The development of the E-Cog platform faced several limitations. First, technical issues such as tracking errors and occasional update bugs in the initial version of our LMS interfered with data collection, particularly in verifying whether participants completed all content as intended. As a result, we relied on a self-check measure, which may not have fully captured participant engagement or completion rates. Second, development was more time-consuming than anticipated, which reduced the timeframe for iterative design and limited broader testing of later-developed modules. Additionally, our evaluation of participants’ uptake did not include a pre/post assessment of learners’ competence, which limits our ability to assess the effectiveness of the online training.

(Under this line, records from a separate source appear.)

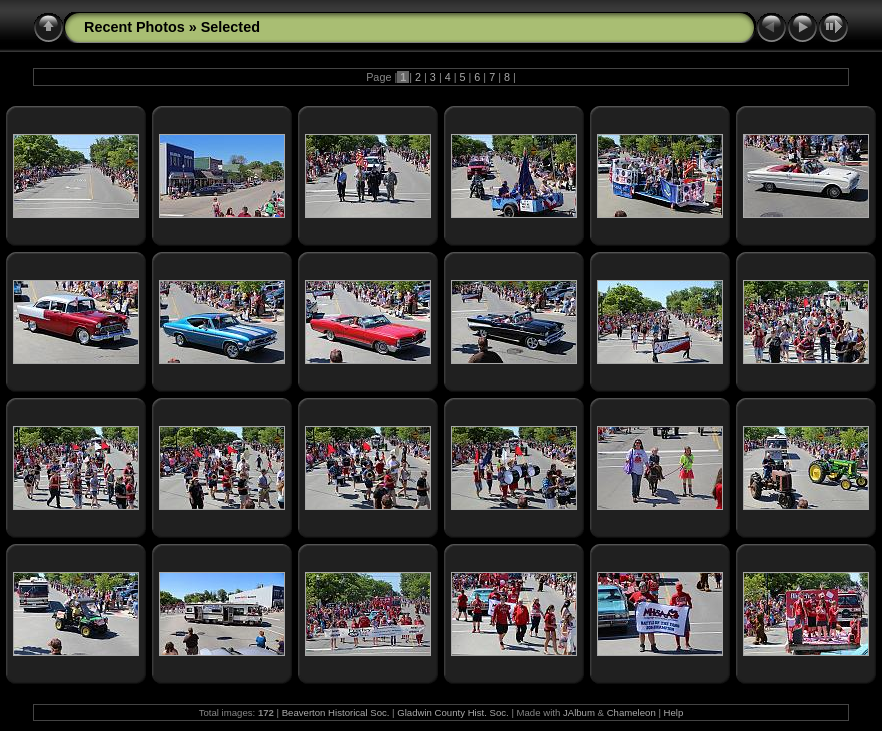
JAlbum (579, 712)
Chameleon (631, 712)
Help (674, 712)
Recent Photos (134, 27)
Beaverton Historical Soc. (336, 712)
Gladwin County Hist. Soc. (452, 712)
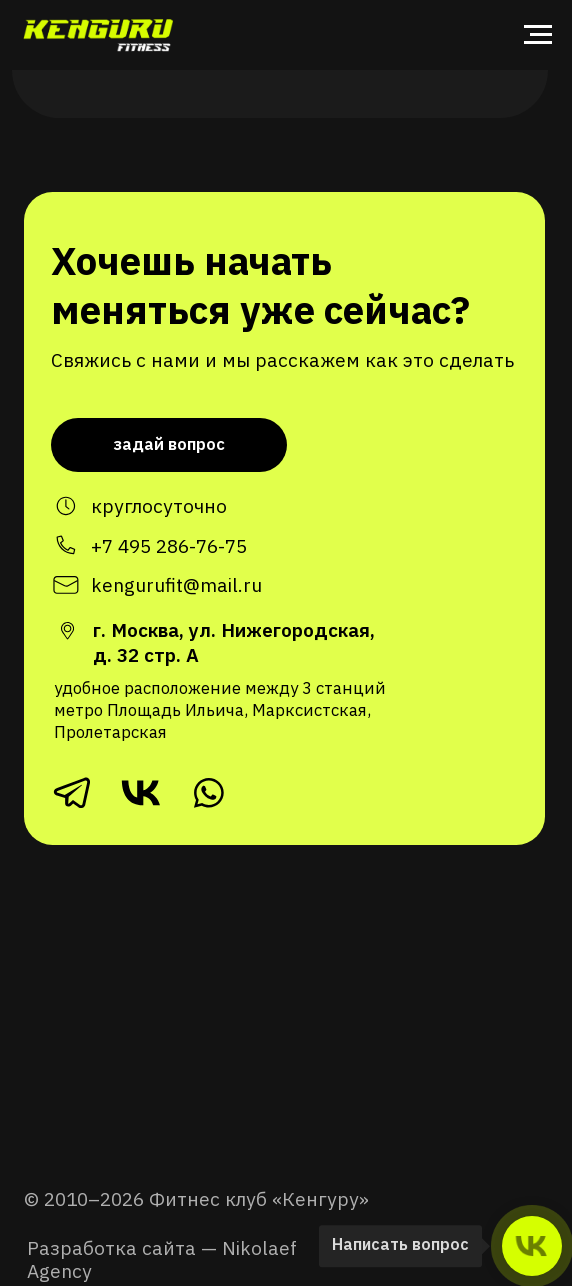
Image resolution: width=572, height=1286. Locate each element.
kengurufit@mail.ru (176, 584)
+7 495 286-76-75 (169, 545)
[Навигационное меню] (538, 35)
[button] (169, 445)
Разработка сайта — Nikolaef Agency (162, 1259)
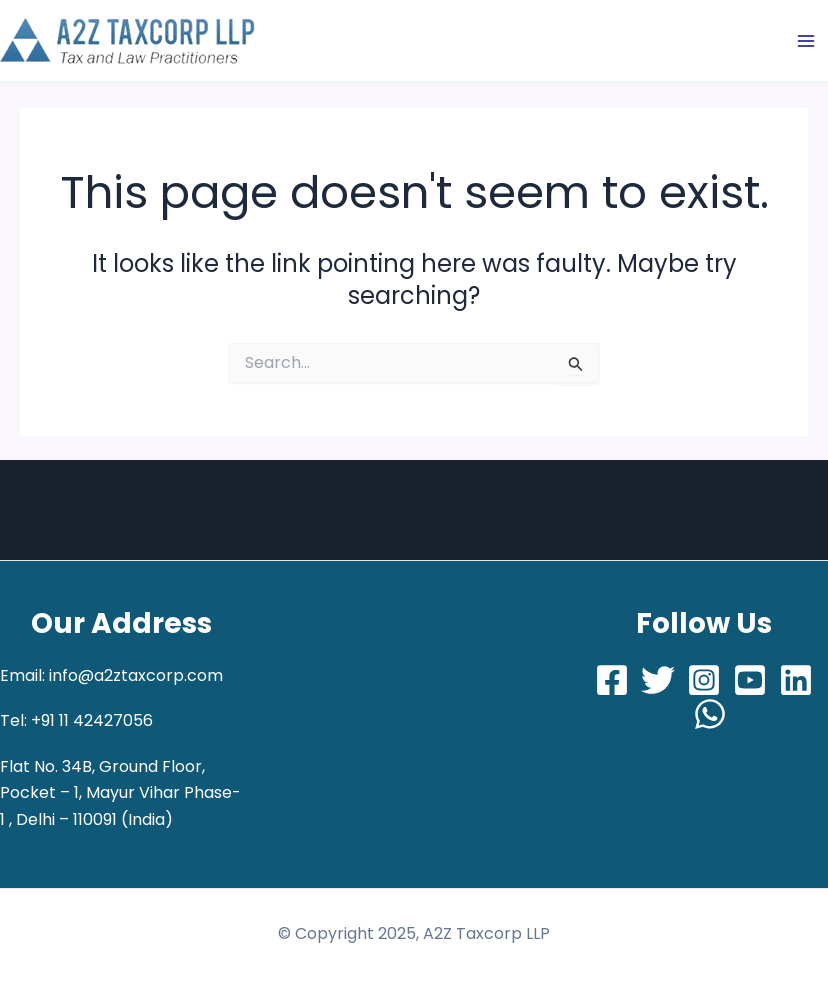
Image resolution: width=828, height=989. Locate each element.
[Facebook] (612, 680)
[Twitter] (658, 680)
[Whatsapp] (710, 714)
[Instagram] (704, 680)
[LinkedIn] (796, 680)
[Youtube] (750, 680)
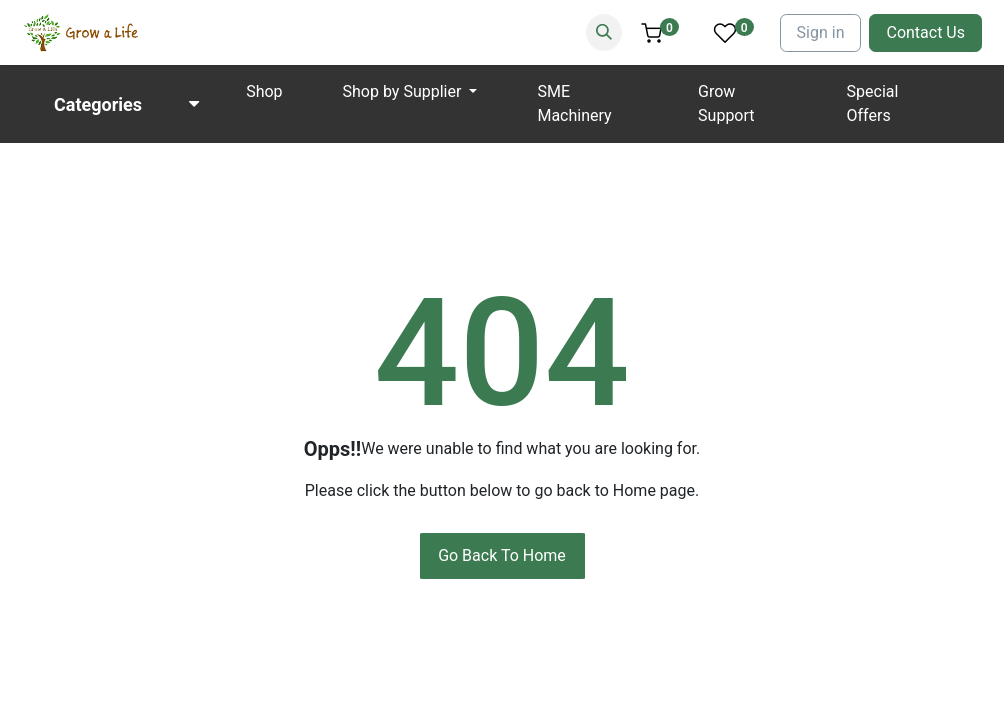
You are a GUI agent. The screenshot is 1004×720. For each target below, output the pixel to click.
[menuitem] (264, 92)
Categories (98, 104)
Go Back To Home (502, 555)
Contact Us (925, 32)
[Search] (604, 32)
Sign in (821, 32)
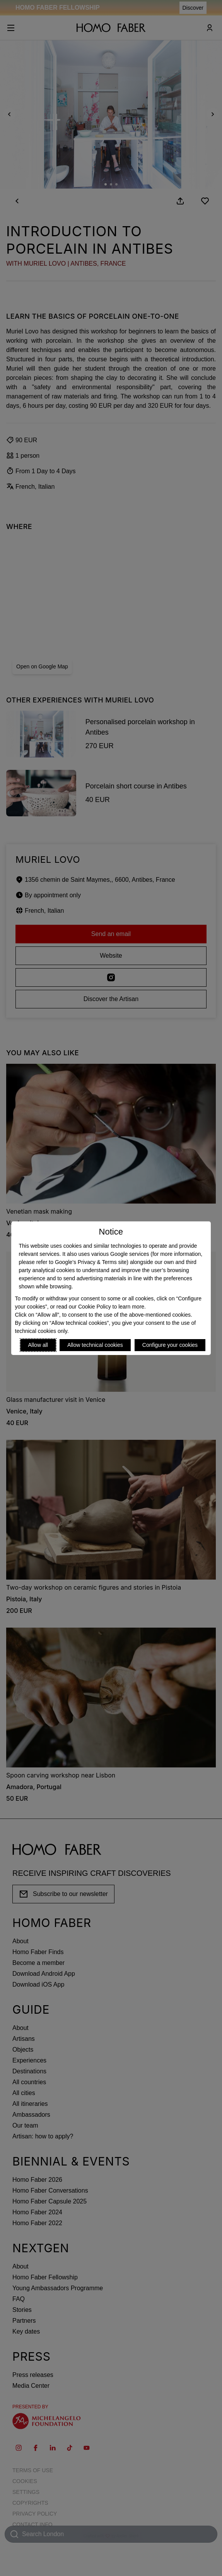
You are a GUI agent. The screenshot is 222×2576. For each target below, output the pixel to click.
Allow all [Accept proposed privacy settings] (38, 1345)
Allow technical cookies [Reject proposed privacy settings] (95, 1345)
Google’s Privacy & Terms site (90, 1262)
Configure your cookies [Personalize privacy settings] (170, 1345)
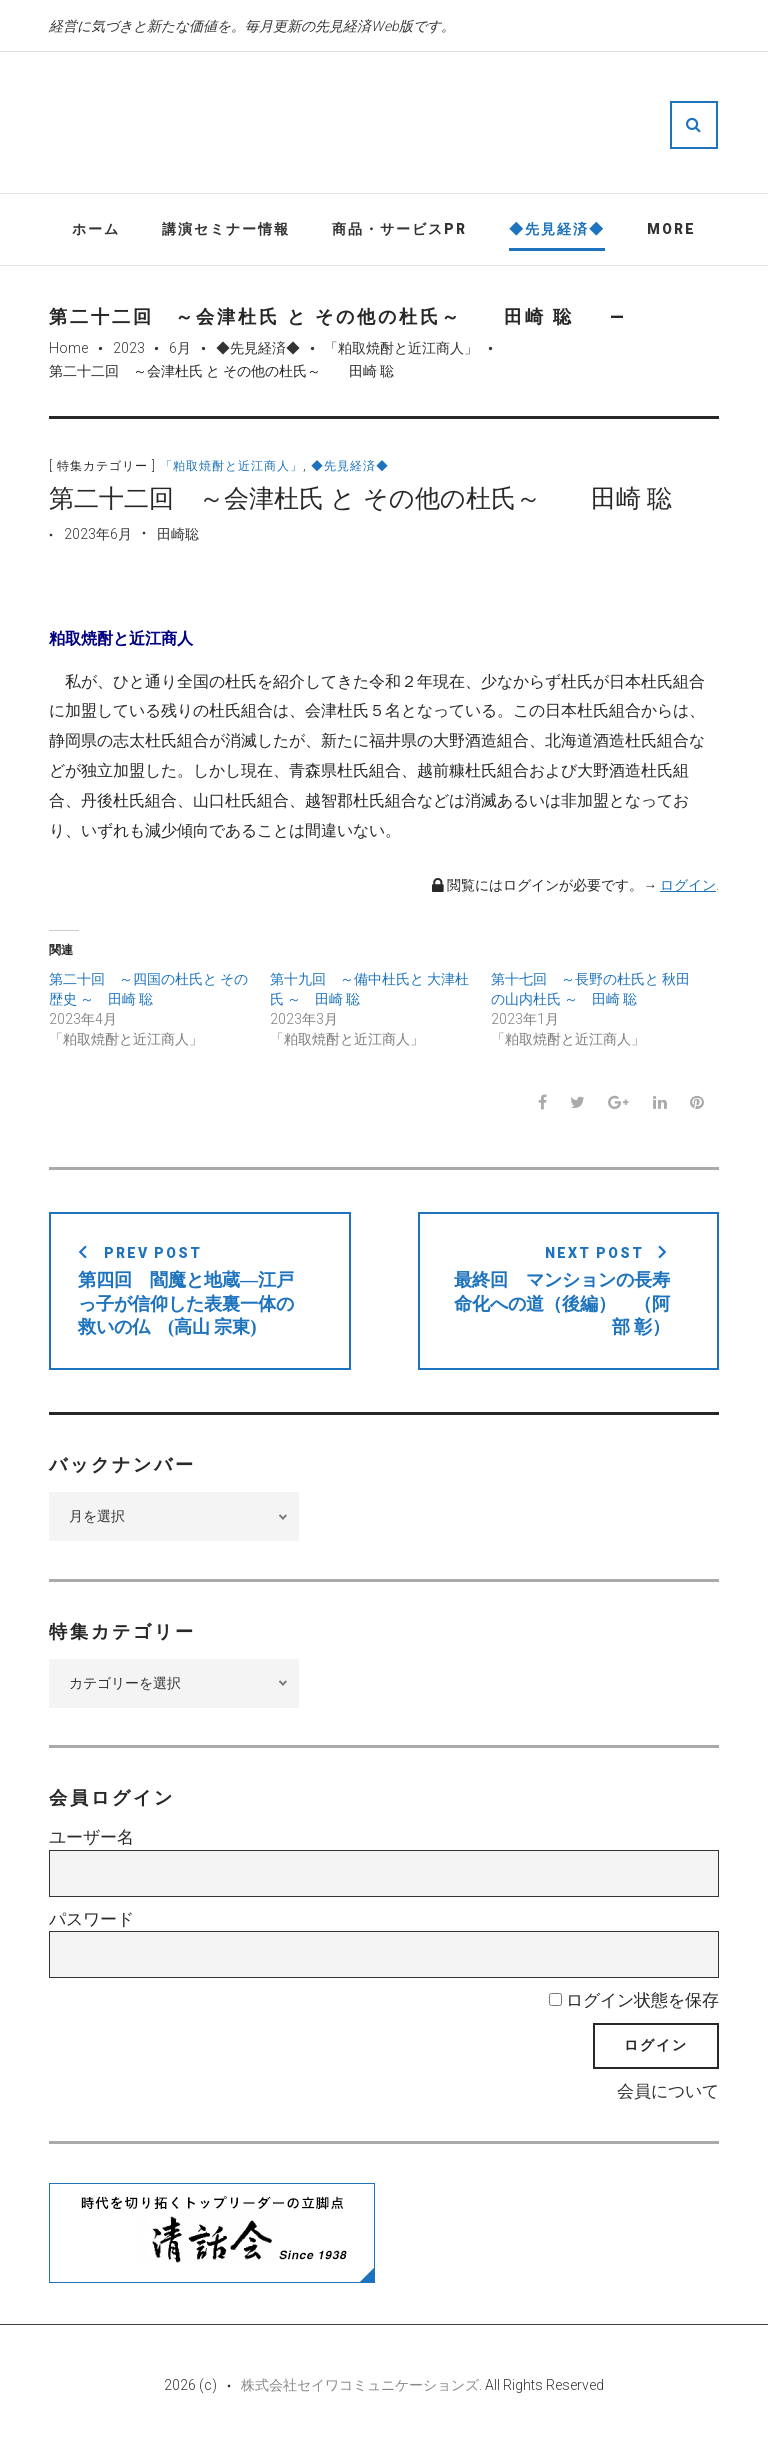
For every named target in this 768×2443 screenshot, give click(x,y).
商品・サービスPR (399, 229)
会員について (668, 2091)
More (671, 229)
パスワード (91, 1919)
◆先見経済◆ (557, 229)
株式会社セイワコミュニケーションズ (360, 2385)
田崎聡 (178, 534)
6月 (180, 348)
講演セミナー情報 (226, 229)
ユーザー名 (91, 1837)
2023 (129, 348)
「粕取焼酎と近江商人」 (401, 348)
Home (68, 348)
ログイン (688, 885)
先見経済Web (444, 124)
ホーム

Finally, although the instructional design was guided by the ADDIE model, there is limited empirical evidence supporting its effectiveness in digital cognitive training contexts. Our literature review found no studies that directly compare the effectiveness of ADDIE-designed interventions with non-ADDIE-designed interventions under comparable conditions. Instead, existing research primarily evaluates the effectiveness of the final applications developed using ADDIE, without isolating the model's specific impact on outcomes. As a result, it remains challenging to determine whether the observed effects are due to the ADDIE framework itself or from other factors, such as the quality of the pedagogical content.

Of note, evaluating the efficacy of the ADDIE framework itself was beyond the scope of our study. Isolating such an effect would require a comparative trial contrasting an intervention developed using ADDIE with one designed without such a structured instructional model. In our case, ADDIE was selected as a well-established and practical framework to guide the design, development, and implementation of the training content. Our goal is not to isolate the impact of ADDIE but rather to document its application in a real-world clinical training context and to assess the feasibility and acceptability of this approach as part of a large-scale implementation trial.